**Excerpts from a dataset**.
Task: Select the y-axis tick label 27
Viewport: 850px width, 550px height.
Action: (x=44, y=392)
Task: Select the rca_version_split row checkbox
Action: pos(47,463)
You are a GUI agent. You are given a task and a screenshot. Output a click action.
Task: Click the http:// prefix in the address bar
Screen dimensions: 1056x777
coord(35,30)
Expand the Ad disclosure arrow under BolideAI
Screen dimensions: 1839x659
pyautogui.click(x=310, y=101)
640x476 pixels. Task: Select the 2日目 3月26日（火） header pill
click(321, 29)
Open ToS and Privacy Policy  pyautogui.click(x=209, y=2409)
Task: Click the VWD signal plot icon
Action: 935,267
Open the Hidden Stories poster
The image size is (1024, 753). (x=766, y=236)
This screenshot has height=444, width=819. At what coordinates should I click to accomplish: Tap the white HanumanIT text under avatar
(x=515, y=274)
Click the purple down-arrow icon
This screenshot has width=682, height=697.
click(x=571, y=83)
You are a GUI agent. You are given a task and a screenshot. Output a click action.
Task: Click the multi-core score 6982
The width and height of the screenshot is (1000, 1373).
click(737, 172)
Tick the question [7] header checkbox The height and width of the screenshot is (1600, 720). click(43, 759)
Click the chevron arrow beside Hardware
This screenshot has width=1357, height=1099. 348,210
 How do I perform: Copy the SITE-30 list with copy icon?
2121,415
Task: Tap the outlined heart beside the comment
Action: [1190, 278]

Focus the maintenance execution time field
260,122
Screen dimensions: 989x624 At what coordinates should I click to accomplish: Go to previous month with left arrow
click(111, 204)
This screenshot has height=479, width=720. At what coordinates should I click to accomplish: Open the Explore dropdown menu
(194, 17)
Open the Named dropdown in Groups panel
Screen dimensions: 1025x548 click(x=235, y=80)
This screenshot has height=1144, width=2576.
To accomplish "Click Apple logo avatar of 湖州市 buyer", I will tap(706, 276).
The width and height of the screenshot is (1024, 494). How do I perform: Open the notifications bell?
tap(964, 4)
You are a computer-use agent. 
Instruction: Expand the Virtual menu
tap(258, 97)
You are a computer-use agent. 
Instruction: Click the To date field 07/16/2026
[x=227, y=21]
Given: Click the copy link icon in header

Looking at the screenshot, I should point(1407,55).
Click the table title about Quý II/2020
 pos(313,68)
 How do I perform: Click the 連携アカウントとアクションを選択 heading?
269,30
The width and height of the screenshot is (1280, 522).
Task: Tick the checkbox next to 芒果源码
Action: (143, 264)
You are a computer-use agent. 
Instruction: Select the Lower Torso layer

**Activity**. Each entry must appear in the reply exactly as written.

**Expected answer**.
Task: Select the y-axis tick label 27
Viewport: 850px width, 550px height.
Action: (x=44, y=392)
Task: Select the rca_version_split row checkbox
Action: pos(47,463)
You are a GUI agent. You are given a task and a screenshot. Output a click action.
Task: Click the http:// prefix in the address bar
Screen dimensions: 1056x777
coord(35,30)
Expand the Ad disclosure arrow under BolideAI
Screen dimensions: 1839x659
pyautogui.click(x=310, y=101)
640x476 pixels. Task: Select the 2日目 3月26日（火） header pill
click(321, 29)
Open ToS and Privacy Policy  pyautogui.click(x=209, y=2409)
Task: Click the VWD signal plot icon
Action: 935,267
Open the Hidden Stories poster
The image size is (1024, 753). (x=766, y=236)
This screenshot has height=444, width=819. At what coordinates should I click to accomplish: Tap the white HanumanIT text under avatar
(x=515, y=274)
Click the purple down-arrow icon
This screenshot has width=682, height=697.
click(x=571, y=83)
You are a GUI agent. You are given a task and a screenshot. Output a click action.
Task: Click the multi-core score 6982
The width and height of the screenshot is (1000, 1373).
click(737, 172)
Tick the question [7] header checkbox The height and width of the screenshot is (1600, 720). click(43, 759)
Click the chevron arrow beside Hardware
This screenshot has width=1357, height=1099. 348,210
 How do I perform: Copy the SITE-30 list with copy icon?
2121,415
Task: Tap the outlined heart beside the comment
Action: [1190, 278]

Focus the maintenance execution time field
260,122
Screen dimensions: 989x624 At what coordinates should I click to accomplish: Go to previous month with left arrow
click(111, 204)
This screenshot has height=479, width=720. At what coordinates should I click to accomplish: Open the Explore dropdown menu
(194, 17)
Open the Named dropdown in Groups panel
Screen dimensions: 1025x548 click(x=235, y=80)
This screenshot has height=1144, width=2576.
To accomplish "Click Apple logo avatar of 湖州市 buyer", I will tap(706, 276).
The width and height of the screenshot is (1024, 494). How do I perform: Open the notifications bell?
tap(964, 4)
You are a computer-use agent. 
Instruction: Expand the Virtual menu
tap(258, 97)
You are a computer-use agent. 
Instruction: Click the To date field 07/16/2026
[x=227, y=21]
Given: Click the copy link icon in header

Looking at the screenshot, I should point(1407,55).
Click the table title about Quý II/2020
 pos(313,68)
 How do I perform: Click the 連携アカウントとアクションを選択 heading?
269,30
The width and height of the screenshot is (1280, 522).
Task: Tick the checkbox next to 芒果源码
Action: (143, 264)
You are a computer-use agent. 
Instruction: Select the Lower Torso layer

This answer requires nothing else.